__DIRECTIVES__
A: In the forum post on car conversion goals, restate the part that opens with the words containing "I would try" and closes with "bucket of money.", changing "big bucket of money" to "large sum of money".
B: According to the forum post on car conversion goals, why does the writer see the early comment about leaving off the clutch as a hint that performance is not very important?

__DOCUMENT PASSAGE__
------------------------------------------------

I just reread the whole thread. It seems like you have mixed goals and I understand that. You sort of want a weekend toy, not really a daily driver. You want it to be performance oriented eventually but you don't mention what kind of performance.

I would try to pin down the goals because it makes recommending solutions easier. Mixed goals like 10 second quarter mile and long range (another thread) can only end up costing a big bucket of money.

Are you going to put in a roll cage? Seems like you want a car that you look good in rather than something dangerous enough to need the rollover protection. Do you want a car that has as much or more performance as your son's 88 TII? Or would the performance level of the original car be good enough? Are you still thinking about 50 miles for the range? Your early comment about thinking about leaving off the clutch is a hint that performance is not all that important to you. I say this because a shift with the clutch takes around 1/3 second and a clutch less shift takes around 2 seconds.

People tend to want it all so defining your goals for the car may be difficult. And they could change after you finish the car and drive it a while. My 30 year old 7 was not drive-able as a daily before the conversion. I can't imagine not wanting to drive it daily anymore.

------------------------------------------------

__ROWS__

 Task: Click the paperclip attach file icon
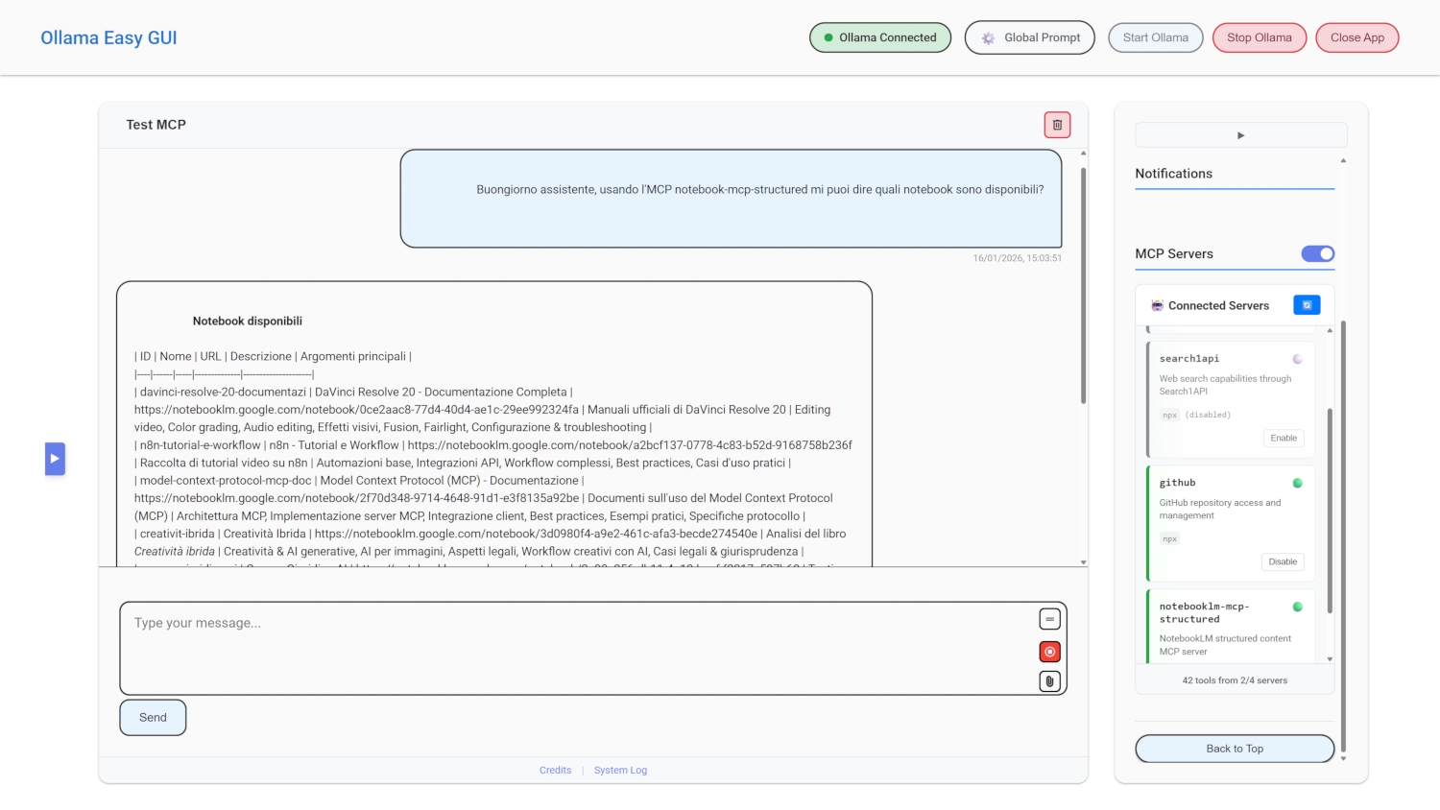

------------------------------------------------

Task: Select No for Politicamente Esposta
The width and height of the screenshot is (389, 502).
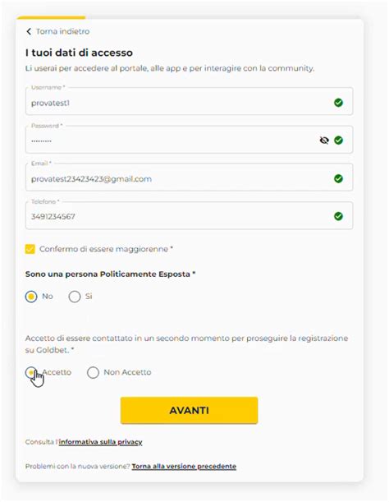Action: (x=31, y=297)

------------------------------------------------

__EXPECTED RESPONSES__
A:
I would try to pin down the goals because it makes recommending solutions easier. Mixed goals like 10 second quarter mile and long range (another thread) can only end up costing a large sum of money.

B: A shift with the clutch takes around 1/3 second, while a clutchless shift takes around 2 seconds. Leaving off the clutch would therefore give slower shifts.